▸ **Texto apresentado**:
★ ★ ★ ★ ★ ★ ★

Pouco tempo depois dos pulps ficcionais, os pulps reais. Sem necessidade de comparação entre eles, mas com grande apreço por ambos.
Neste conjunto de histórias curtas o teor policial torna-se muito abrangente. Há histórias que são verdadeiros dramas sofridos, outras comédias de remates vários. Há amores desesperados e crimes geniais.
São relatos que, acima de tudo, têm de proporcionar excitação ao leitor, que vai sentado em sossego mas vivendo a tensão de não libertar os seus humores em frente dos estranhos com quem partilha caminho.
As histórias que relata Juca, o Menjou da Estefânia (já ficamos com o bigode bem imaginado a acompanhar o nome), têm de ser as melhores, para manter o repórter interessado e para este, depois, manter o leitor interessado.
Não bastam as emoções fortes, é preciso que se reconheça a alma portuguesa, tal como esta se revela para quem ocupa o ponto de observação de condutor de um táxi.
Desse ponto de vista, a cidade enche-se de ingenuidade e de malvadez, de simpatia e de virulência. A cidade é já um universo de grande escala que só o movimento do táxi permite compreender nas suas muitas ligações internas.

★ ★ ★ ★ ★ ★ ★

▸ **Linhas fornecidas**:

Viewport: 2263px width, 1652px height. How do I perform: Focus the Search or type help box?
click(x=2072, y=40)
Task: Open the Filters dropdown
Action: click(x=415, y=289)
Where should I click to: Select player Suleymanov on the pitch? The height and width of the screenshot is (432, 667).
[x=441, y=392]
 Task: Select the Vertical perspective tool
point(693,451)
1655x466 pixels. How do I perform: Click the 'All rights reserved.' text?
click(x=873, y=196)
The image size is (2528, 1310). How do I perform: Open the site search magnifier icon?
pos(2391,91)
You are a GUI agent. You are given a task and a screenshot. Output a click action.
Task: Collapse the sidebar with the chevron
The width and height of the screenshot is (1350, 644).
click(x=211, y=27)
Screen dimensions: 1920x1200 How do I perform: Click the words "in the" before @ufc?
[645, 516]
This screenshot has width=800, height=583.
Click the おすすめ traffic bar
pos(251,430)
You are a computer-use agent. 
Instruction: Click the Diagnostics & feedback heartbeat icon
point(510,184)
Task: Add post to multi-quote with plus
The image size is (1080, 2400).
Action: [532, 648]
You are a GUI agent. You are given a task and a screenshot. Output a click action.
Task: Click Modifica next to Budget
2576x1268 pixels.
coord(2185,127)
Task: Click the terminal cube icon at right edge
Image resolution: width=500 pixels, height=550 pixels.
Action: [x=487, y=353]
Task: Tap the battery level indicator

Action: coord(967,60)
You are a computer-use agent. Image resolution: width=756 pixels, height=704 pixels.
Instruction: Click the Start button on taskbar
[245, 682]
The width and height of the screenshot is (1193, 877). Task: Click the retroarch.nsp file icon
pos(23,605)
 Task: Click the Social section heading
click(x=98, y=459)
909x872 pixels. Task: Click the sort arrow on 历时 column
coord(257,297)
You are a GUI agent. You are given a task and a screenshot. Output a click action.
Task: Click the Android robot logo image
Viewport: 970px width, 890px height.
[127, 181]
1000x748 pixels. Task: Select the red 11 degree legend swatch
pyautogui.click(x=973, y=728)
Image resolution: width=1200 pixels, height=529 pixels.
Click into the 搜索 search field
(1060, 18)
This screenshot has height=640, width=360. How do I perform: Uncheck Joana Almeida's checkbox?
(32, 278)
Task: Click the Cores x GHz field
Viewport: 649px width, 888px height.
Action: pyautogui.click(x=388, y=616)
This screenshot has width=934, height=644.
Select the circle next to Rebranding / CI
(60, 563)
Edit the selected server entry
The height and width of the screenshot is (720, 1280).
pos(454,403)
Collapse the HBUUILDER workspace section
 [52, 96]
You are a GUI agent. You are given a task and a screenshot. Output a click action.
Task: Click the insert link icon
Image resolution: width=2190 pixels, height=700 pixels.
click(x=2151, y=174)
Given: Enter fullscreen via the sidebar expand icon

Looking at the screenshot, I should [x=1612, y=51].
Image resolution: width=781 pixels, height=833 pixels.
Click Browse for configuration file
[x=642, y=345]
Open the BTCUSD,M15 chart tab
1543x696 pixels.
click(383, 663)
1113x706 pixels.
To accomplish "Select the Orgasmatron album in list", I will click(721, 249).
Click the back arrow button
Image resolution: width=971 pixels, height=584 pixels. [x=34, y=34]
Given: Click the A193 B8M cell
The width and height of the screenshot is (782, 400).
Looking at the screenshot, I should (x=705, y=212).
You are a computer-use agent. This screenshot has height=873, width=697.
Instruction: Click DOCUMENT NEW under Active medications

★ ★ ★ ★ ★ ★ ★

▸ **Exercícios a resolver**:
A – No texto apresentado, de que ponto de observação se revela a alma portuguesa?
B – Copie sem alterações, das linhas fornecidas, desde a linha que contém "Task: Click the Cores x GHz field" até à linha que contém "click(x=2151, y=174)", ambas incluídas.

▸ **Resultados dos exercícios**:
A – Do ponto de observação de condutor de um táxi.

B –
Task: Click the Cores x GHz field
Viewport: 649px width, 888px height.
Action: pyautogui.click(x=388, y=616)
This screenshot has width=934, height=644.
Select the circle next to Rebranding / CI
(60, 563)
Edit the selected server entry
The height and width of the screenshot is (720, 1280).
pos(454,403)
Collapse the HBUUILDER workspace section
 [52, 96]
You are a GUI agent. You are given a task and a screenshot. Output a click action.
Task: Click the insert link icon
Image resolution: width=2190 pixels, height=700 pixels.
click(x=2151, y=174)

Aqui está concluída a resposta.